Les raisons principales de la construction du BAM peuvent être résumées comme suit.

  1. Le BAM soulage le chemin de fer transsibérien, déjà surchargé : un argument que d’aucuns contestent, car la portion la plus chargée du transsibérien se situe à l’ouest de Taïchet. Néanmoins, le volume des marchandises transportées annuellement sur les voies des SZD s’élève à 4 000 millions de tonnes ; au cours des trois premières années de son exploitation partielle, le BAM a déjà transporté 40 millions de tonnes par an.

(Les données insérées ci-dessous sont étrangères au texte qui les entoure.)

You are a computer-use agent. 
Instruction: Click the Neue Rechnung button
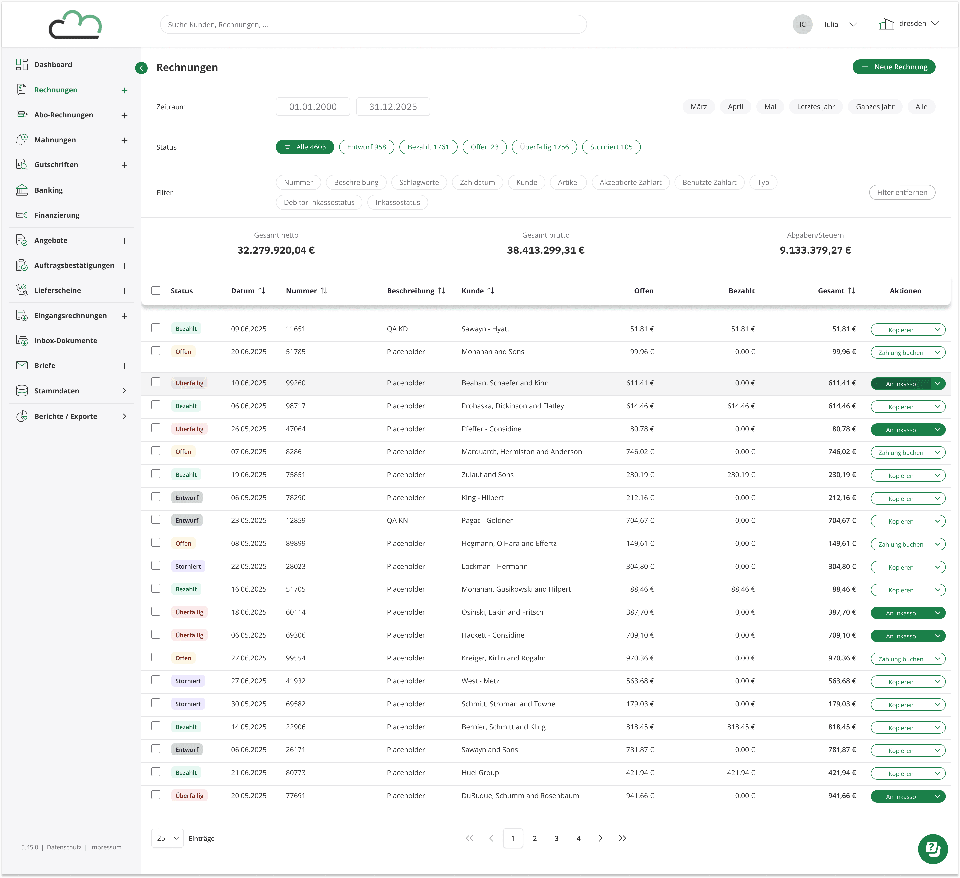(x=893, y=67)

  2. La BAM raccourcit de 475 km la distance qui sépare Taïchet de l’océan pacifique. Les SZD envisagent d’acheminer tout le trafic de conteneurs du Japon vers l’Europe occidentale via le BAM et ce, par trains complets hebdomadaires qui circuleront sans transbordement de Port Vostotsnïi (près de Nakodka) à Leningrad ou à un point frontière avec l’ouest. Cette année, 200 000 conteneurs ont été acheminés par le transsibérien et on s’attend à ce que ce nombre triple d’ici l’an 2000. Le BAM devra donc jouer un rôle de régulation, car il arrive encore que les conteneurs mettent 70 jours pour aller du Japon en Europe occidentale.
  3. Le BAM sera utilisé pour transporter en Extrême-Orient les huiles minérales extraites des champs pétrolifères de Sibérie occidentale.

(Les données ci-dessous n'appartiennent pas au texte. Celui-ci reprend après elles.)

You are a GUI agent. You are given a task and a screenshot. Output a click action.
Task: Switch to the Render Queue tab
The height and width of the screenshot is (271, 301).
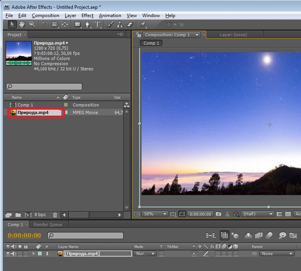pyautogui.click(x=49, y=225)
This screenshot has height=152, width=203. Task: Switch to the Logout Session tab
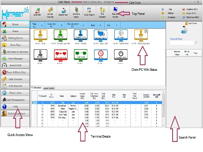49,88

  4. Grâce au BAM, il deviendra possible de mettre en valeur les richesses du sous-sol de la Sibérie orientale. Il s’agit entre autres choses de 40 000 millions de tonnes de charbon à coke de haute qualité, des gisements de 20 milliards de tonnes de minerai de fer d’Aldan, des immenses réserves de cuivre dans les monts Oudokang. On a en outre constaté l’existence d’énormes gisements d’asbeste (versant sud des monts Mouïa) plus du sanfirin, que l’on ne trouve jusqu’à présent qu’en Inde et au Pôle Sud, de la chrysolithe, du plomb, du zinc et un nouveau minerai appelé synnyrite, découvert dans la chaîne des monts Synnir et qui présente un intérêt pour la production de verre, de céramique et d’engrais chimique.
  5. Le BAM est en retrait de plus de 500 km de la frontière chinoise par rapport au Transsibérien ; il s’ensuit qu’en cas de conflit, il reste un moyen de transport disponible et libre de toute entrave. Lors de notre voyage transsibérien, nous avons croisé quasi toutes les dix minutes un train de marchandises lourd sur la section Khabarovsk - Irkoutsk.

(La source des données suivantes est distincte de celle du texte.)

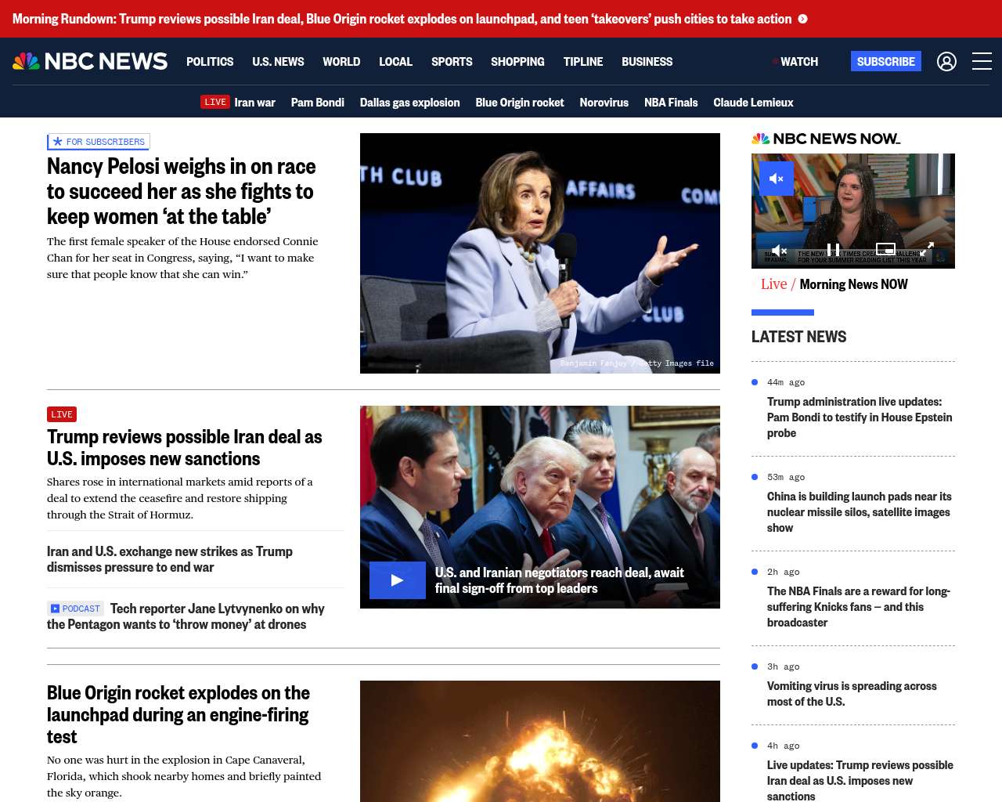
Task: Pause the Morning News NOW live video
Action: pyautogui.click(x=833, y=250)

  6. Le BAM pourra dans une phase ultérieure être utilisé comme tremplin pour la construction de plusieurs lignes en direction du nord, tel le prolongement de la ligne au nord d’Ougolnaïa qui a déjà été approuvé et également pour une ligne allant d’Aldan à Magadan sur la mer d’Okhotsk via Tommok et Yakoutsk et une ligne de la Sibérie du Nord qui s’amorce à Oust-Kout et rejoint Perm via Bogoutsiany et Abalakovo. Ces projets représentent au total plus de 4 800 km de nouvelles lignes.